Izmir des années 1970.



   Après une brève nuit de repos, je partis de bon matin pour Izmir, situé plus au nord sur la côte, à trois bonnes heures d’autocar, six avec le retour. 

   Roger m’avait fermement averti que le voilier quitterait le port dans la soirée même, après le diner, et que nous naviguerions de nuit.

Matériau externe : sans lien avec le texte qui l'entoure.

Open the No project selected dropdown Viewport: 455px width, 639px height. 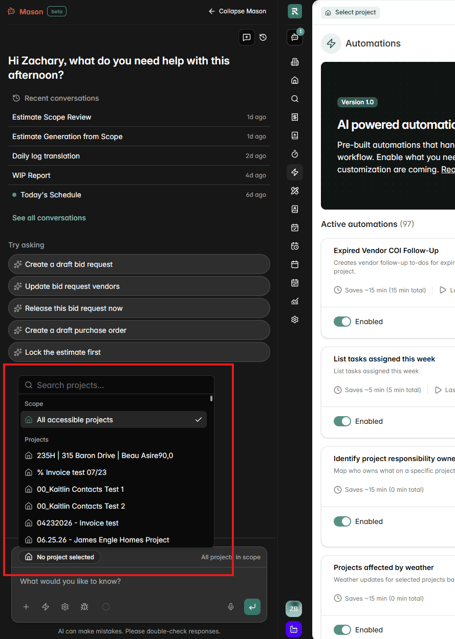(60, 557)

Ses « quarante-huit heures » d’escale s’étaient subitement réduites à moins de vingt-quatre. 

   Je n’avais pas à chômer, si je ne voulais pas me retrouver sdf en Turquie ! 

   Le double voyage en autocar fut épique. 

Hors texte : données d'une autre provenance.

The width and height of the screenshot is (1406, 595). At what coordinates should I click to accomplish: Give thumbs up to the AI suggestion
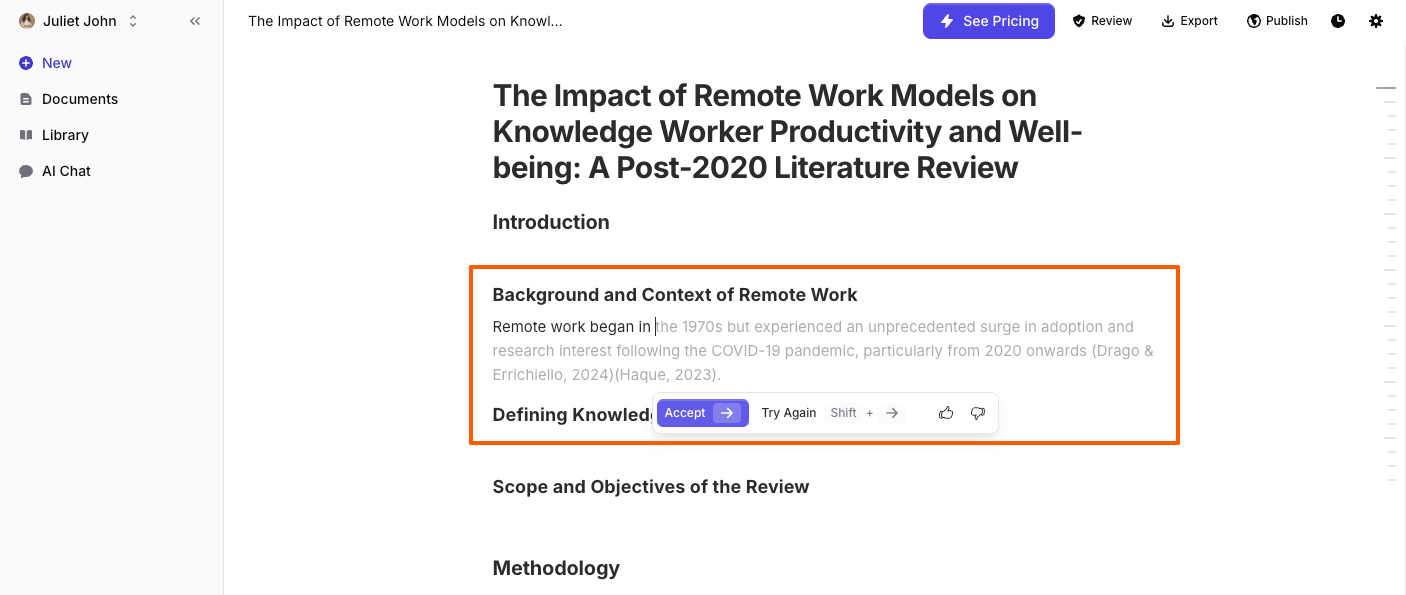pyautogui.click(x=946, y=412)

   Les véhicules étaient antiques, certes, mais, à l’aller comme au retour nos chauffeurs moustachus les menèrent à une allure d’enfer, filant à tout berzingue dans la poussière des routes à travers des paysages de plaines et de cols dignes des vastes horizons du western hollywoodien. 

   De la gare centrale des autocars d’Izmir, je me rendis directement à pied à la poste principale : un imposant palais néo haussmannien, situé à une demi heure de marche. Je n’avais qu’à suivre les panneaux de signalisation et avancer en droite ligne sur les larges trottoirs de quelques rues et avenues qu’un agent de police avait préalablement soulignées du doigt sur mon plan. 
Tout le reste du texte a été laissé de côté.